Re: On columnar storage

From: Tom Lane <tgl(at)sss(dot)pgh(dot)pa(dot)us>
To: Andres Freund <andres(at)anarazel(dot)de>
Cc: Alvaro Herrera <alvherre(at)2ndquadrant(dot)com>, Pg Hackers <pgsql-hackers(at)postgresql(dot)org>
Subject: Re: On columnar storage
Date: 2015-06-14 17:26:54
Message-ID: 11572.1434302814@sss.pgh.pa.us
Views: Raw Message | Whole Thread | Download mbox | Resend email
Thread:
Lists: pgsql-hackers

Andres Freund <andres(at)anarazel(dot)de> writes:
> On 2015-06-11 20:03:16 -0300, Alvaro Herrera wrote:
>> Parsing occurs as currently. During query rewrite, specifically at the
>> bottom of the per-relation loop in fireRIRrules(), we will modify the
>> query tree: each relation RTE containing a colstore will be replaced
>> with a JoinExpr containing the relation as left child and the colstore
>> as right child (1). The colstore RTE will be of a new RTEKind. For
>> each such change, all Var nodes that point to attnums stored in the
>> colstore will modified so that they reference the RTE of the colstore
>> instead (2).

> FWIW, I think this is a pretty bad place to tackle this. For one I think
> we shouldn't add more stuff using the rewriter unless it's clearly the
> best interface. For another, doing things in the rewriter will make
> optimizing things much harder - the planner will have to reconstruct
> knowledge which of the joins are column store joins and such.

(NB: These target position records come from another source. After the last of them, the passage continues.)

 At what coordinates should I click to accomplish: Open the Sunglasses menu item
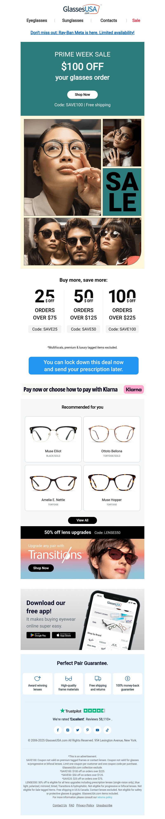pos(72,20)
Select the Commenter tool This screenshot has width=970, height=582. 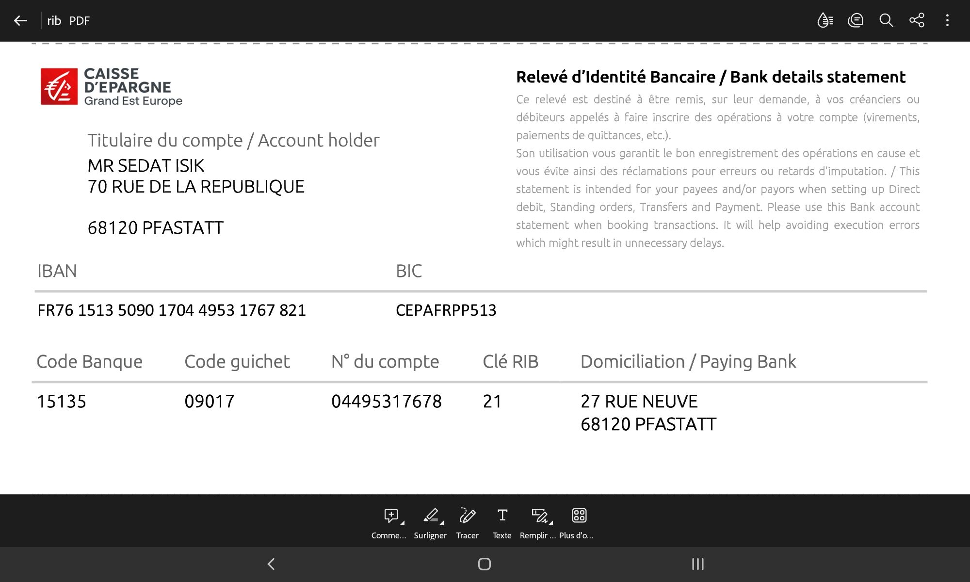(x=390, y=516)
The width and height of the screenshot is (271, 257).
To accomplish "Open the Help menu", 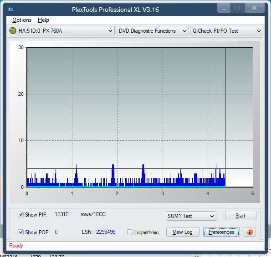I will click(43, 20).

As a comparison point, one of my Salesforce colleagues just put in
a somewhat similar though single-purpose thing, to expand what originally
is a simple table reference into a join (against a system catalog that's
nowhere mentioned in the original query). In our case, we wanted to force
a scan on a large table to have a constraint on the leading primary key
column; if the query has such a constraint already, then fine, else create
one by joining to a catalog that lists the allowed values of that column.
We started out by trying to do it in the rewriter, and that didn't work
well at all. We ended up actually doing it at createplan.c time, which
is conceptually ugly, but there was no good place to do it earlier without
duplicating a lot of indexqual analysis. But the thing that made that
painful was that the transformation was optional, and indeed might happen
or not happen for a given query depending on the selected plan shape.
AFAICT the transformation Alvaro is proposing is unconditional, so
it might be all right to do it in the rewriter. As you say, if the
planner needs to reconstruct what happened, that would be a strike
against this way, but it's not clear from here whether any additional
info is needed beyond the already-suggested extra RTEKind.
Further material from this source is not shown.